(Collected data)
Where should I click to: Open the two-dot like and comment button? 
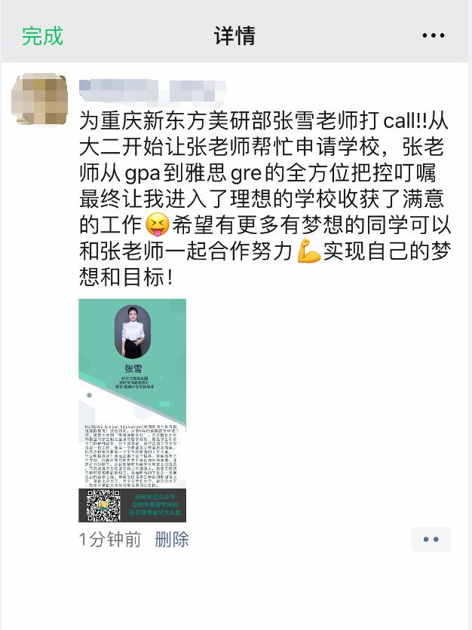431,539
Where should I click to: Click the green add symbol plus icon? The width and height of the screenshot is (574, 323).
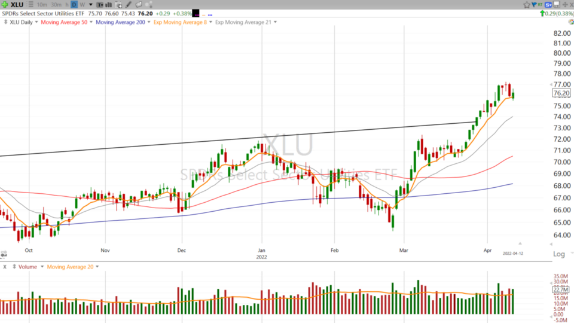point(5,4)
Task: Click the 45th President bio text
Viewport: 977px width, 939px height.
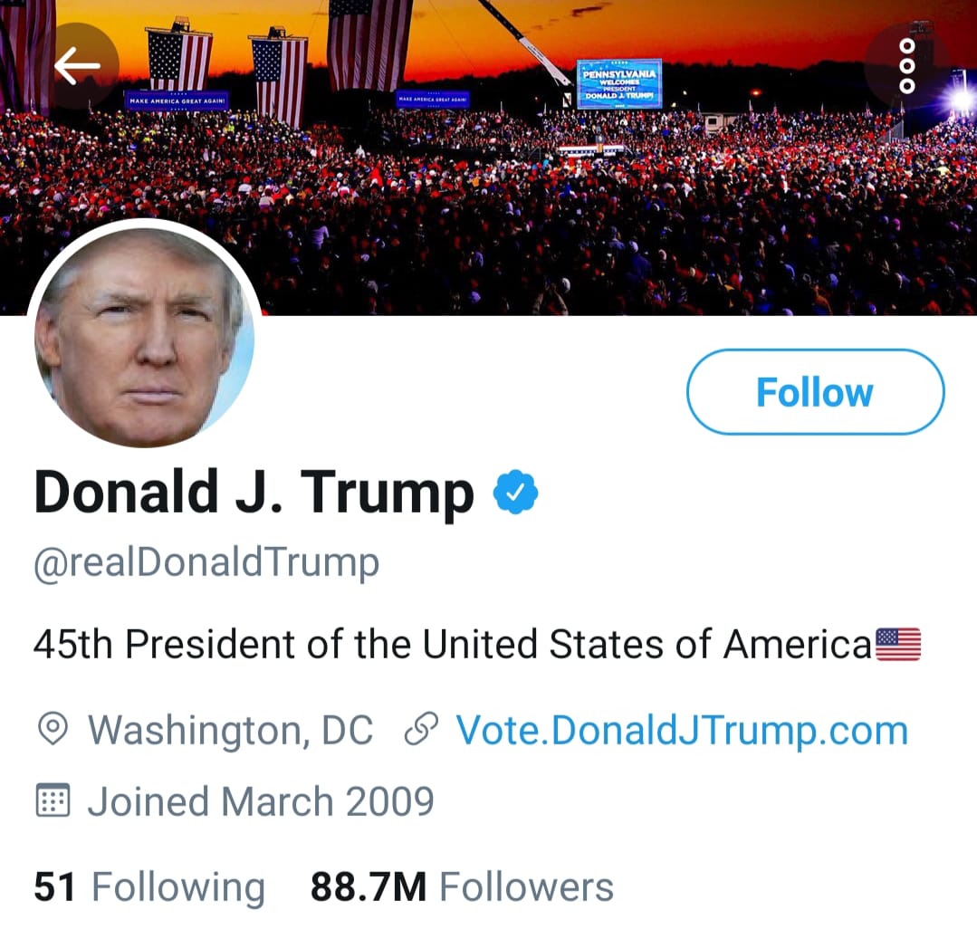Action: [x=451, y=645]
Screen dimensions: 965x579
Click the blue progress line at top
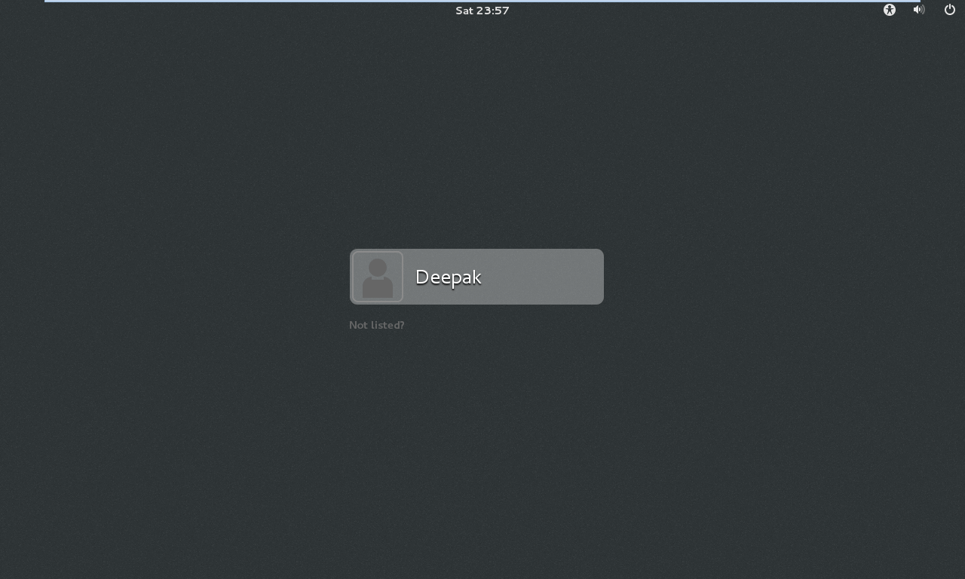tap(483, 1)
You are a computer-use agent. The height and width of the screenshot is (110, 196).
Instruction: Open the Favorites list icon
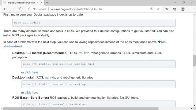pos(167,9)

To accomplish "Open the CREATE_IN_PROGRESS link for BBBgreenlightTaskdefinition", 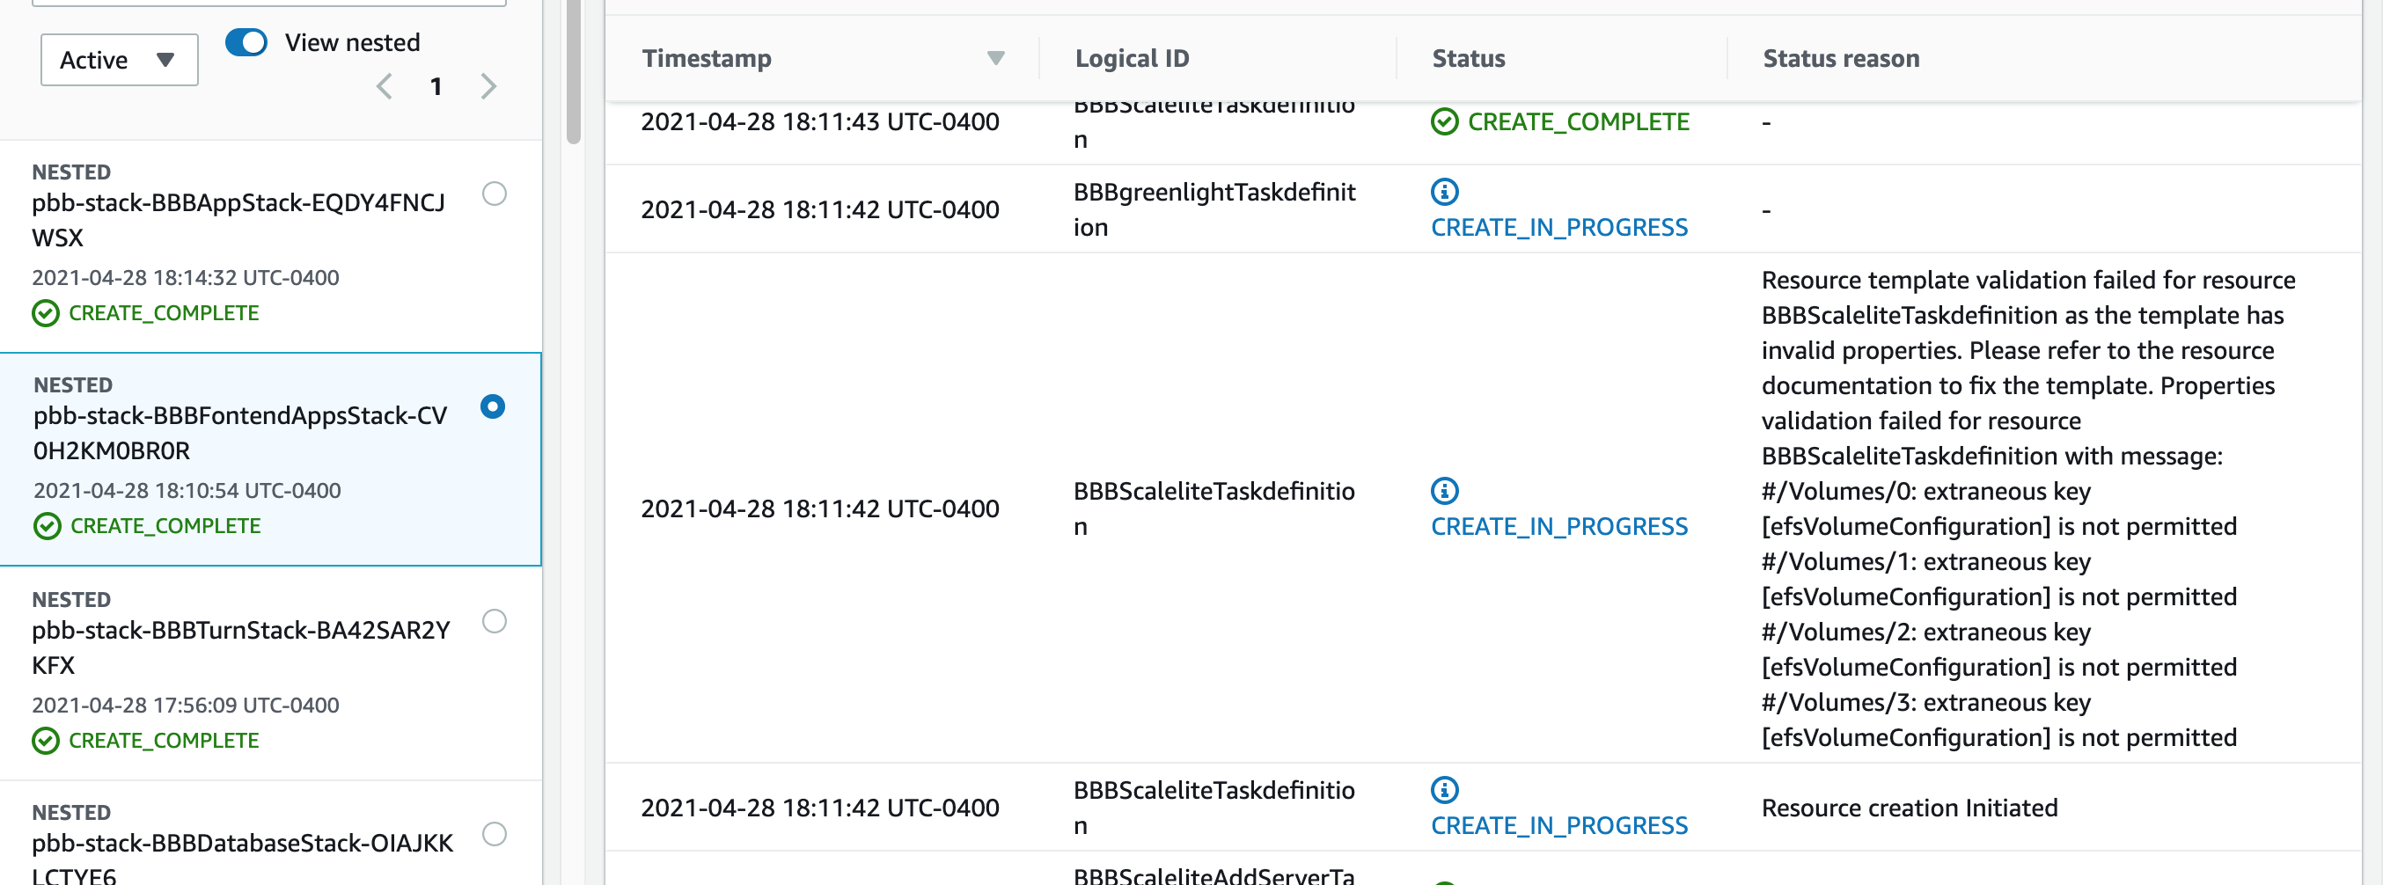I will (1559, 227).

■ WHAT IS REQUIRED
Would you reproduce the lines above, from the very first through the line containing "Screen dimensions: 965x579", exactly and without the pictures?

■ EXERCISE RESULT
Where should I click to: Open the two-dot like and comment button? 
431,539
Where should I click to: Click the green add symbol plus icon? The width and height of the screenshot is (574, 323).
point(5,4)
Task: Click the 45th President bio text
Viewport: 977px width, 939px height.
Action: [x=451, y=645]
Screen dimensions: 965x579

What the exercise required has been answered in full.